Car aujourd’hui, ce sont les êtres humains qui salissent de leur soif de domination leurs propres créations artificielles sans risque que ces mêmes créations ne s’attaquent en retour à leurs humains, qui sont en quelque sorte leurs Dieux à elles. Soit une hypothèse qu’illustre une autre nouvelle, totalement prémonitoire du versant informatique de la Vie artificielle : Le problème des bulles. Côté pile : dans notre réalité des années 1990, le biologiste Tom Ray a magouillé Tierra, jungle artificielle dopée aux théories de l’évolution, cultivée dans la mémoire virtuelle de son ordinateur et qui s’est étendue sur l’ensemble d’internet. Une île du Docteur Moreau de 0 et de 1, avec un « ancêtre », des insectoïdes se pourchassant, puis mutant, un « parasite », un « faucheur », un « hyper-parasite »… Soit un monde sur ordinateur, fort primitif, qui évolue effectivement sans son créateur, c’est-à-dire privé de son Dieu, l’humain Tom Ray. Côté face, dès 1953 dans sa réalité toute imaginaire, Dick anticipe le principe même d’univers de Vie artificielle de type Tierra… Il décrit « des mondes subatomiques en conteneurs clos. On crée la vie.
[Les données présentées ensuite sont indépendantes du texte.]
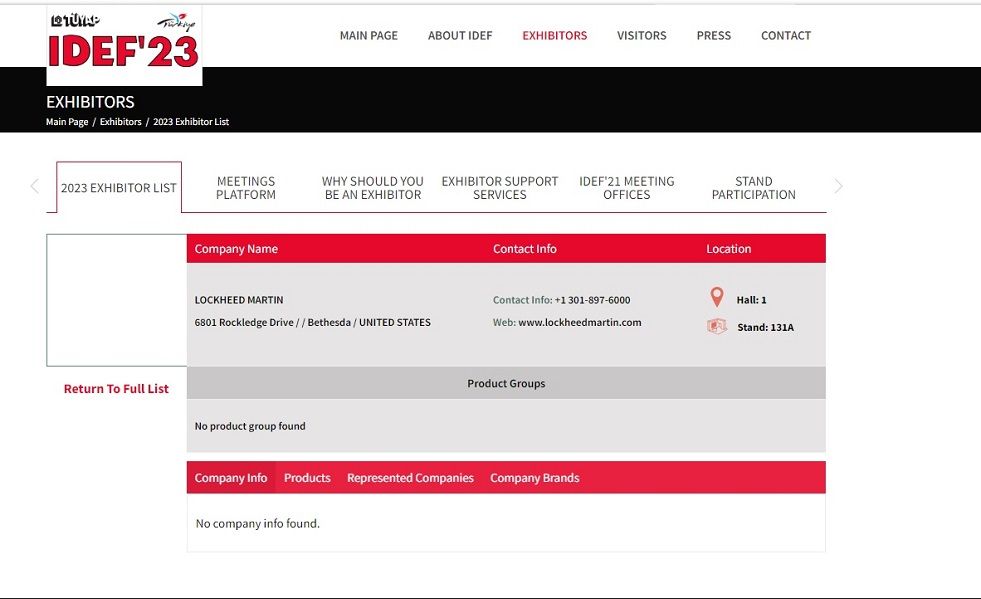Open the www.lockheedmartin.com web link

point(579,322)
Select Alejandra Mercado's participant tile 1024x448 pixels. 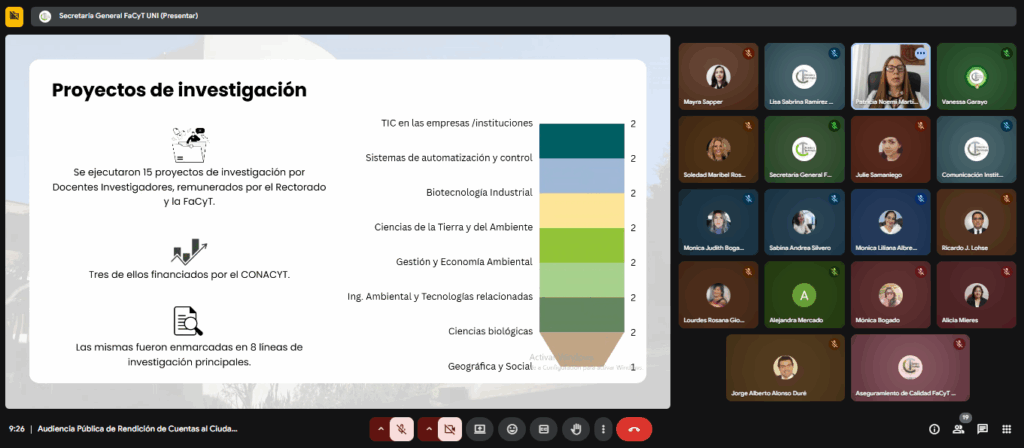point(804,294)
On la confronte à des difficultés pour enclencher le processus d’évolution et tâcher ainsi de la pousser de plus en plus loin. »7 Avec une dérive terrifiante : la destruction de ces mondes bulles par leurs créateurs, Dieux trop humains se mutant en démiurges infernaux.


1 Agnès Guillot et Jean-Arcady Meyer, Des robots doués de vie ?, Les Petites Pommes du Savoir/Éditions Le Pommier (2004).
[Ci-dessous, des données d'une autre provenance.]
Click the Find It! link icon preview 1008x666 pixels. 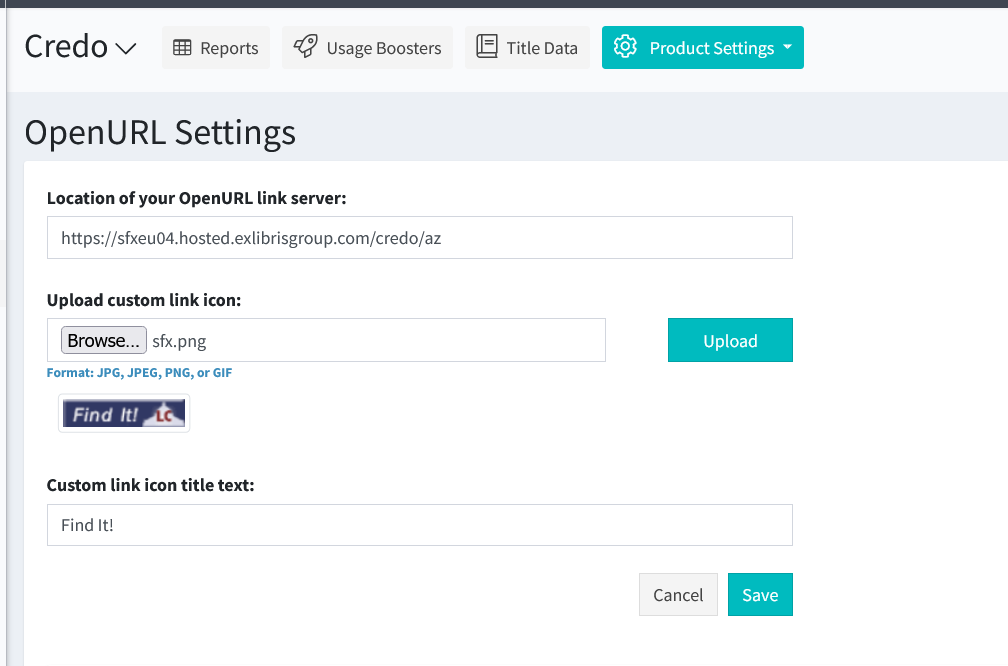click(124, 413)
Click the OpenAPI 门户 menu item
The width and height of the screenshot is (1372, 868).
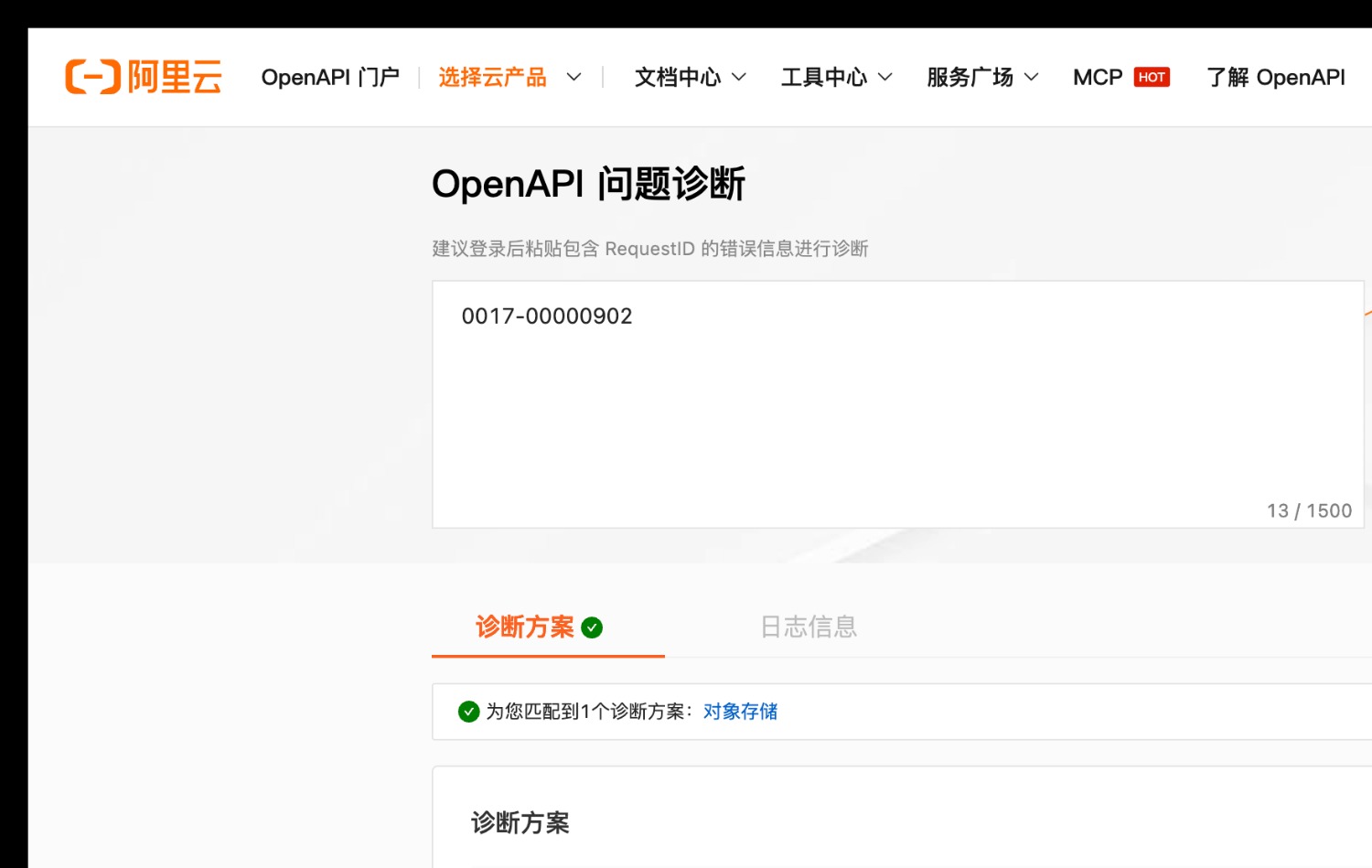point(331,78)
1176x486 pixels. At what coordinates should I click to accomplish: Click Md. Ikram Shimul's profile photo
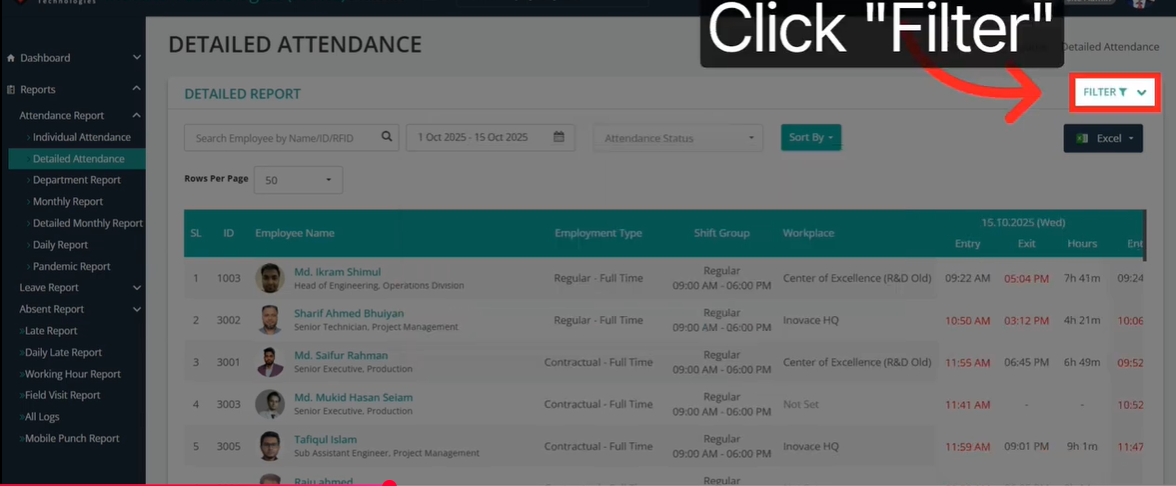[270, 278]
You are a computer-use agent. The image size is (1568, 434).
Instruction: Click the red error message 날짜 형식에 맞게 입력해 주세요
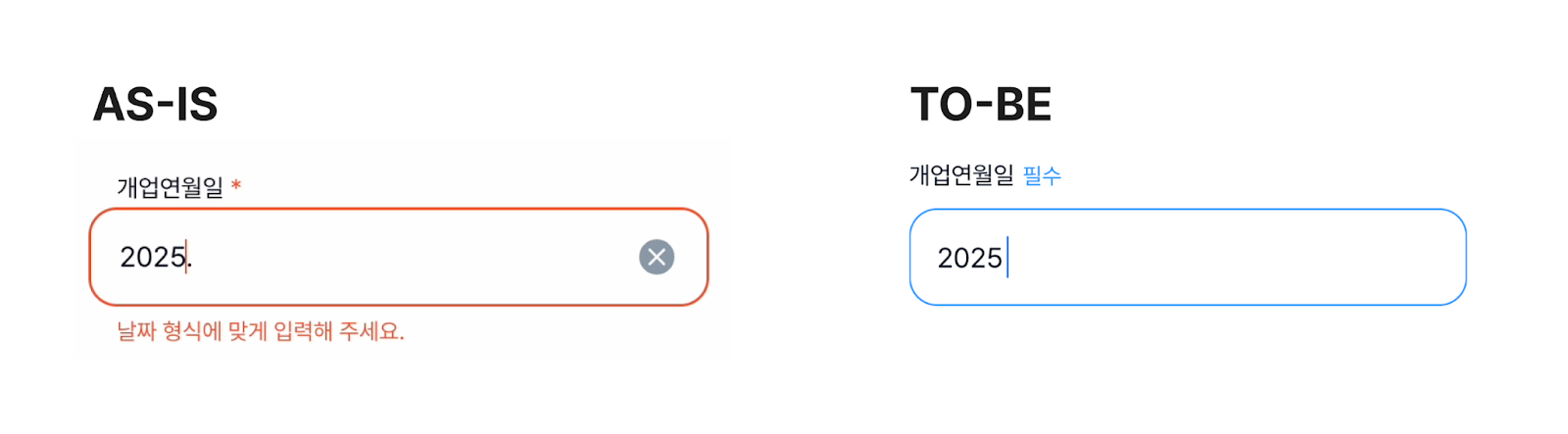pyautogui.click(x=261, y=331)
2 Philip K. Dick, Le Dieu venu du centaure, J’ai lu (1964, 1969 pour les éditions Opta), p.18 dans cette édition de poche.
3 Philip K. Dick, En attendant l’année dernière (1966), dans le recueil Substance rêve, Presses de la Cité/Omnibus (1993), p. 1030-1031.
4 Philip K. Dick, « Qui perd gagne » (1964), dans Nouvelles, 1963-1981, Denoël/Présence (1998), p. 205.
5 Philip K. Dick, Les Marteaux de Vulcain (1956), dans le recueil La Porte Obscure, Presses de la Cité/Omnibus (1994), p. 435.
6 Libération, 18 et 19 octobre 2003, « Il y a de l’amour dans les robots », interview de Takuya Matsui par Michel Temman.
7 Philip K. Dick, « Le problème des bulles » (1953), dans Nouvelles, Tome 1 1947-1953, Denoël/Lunes d’encre (1987, 1996), p. 891.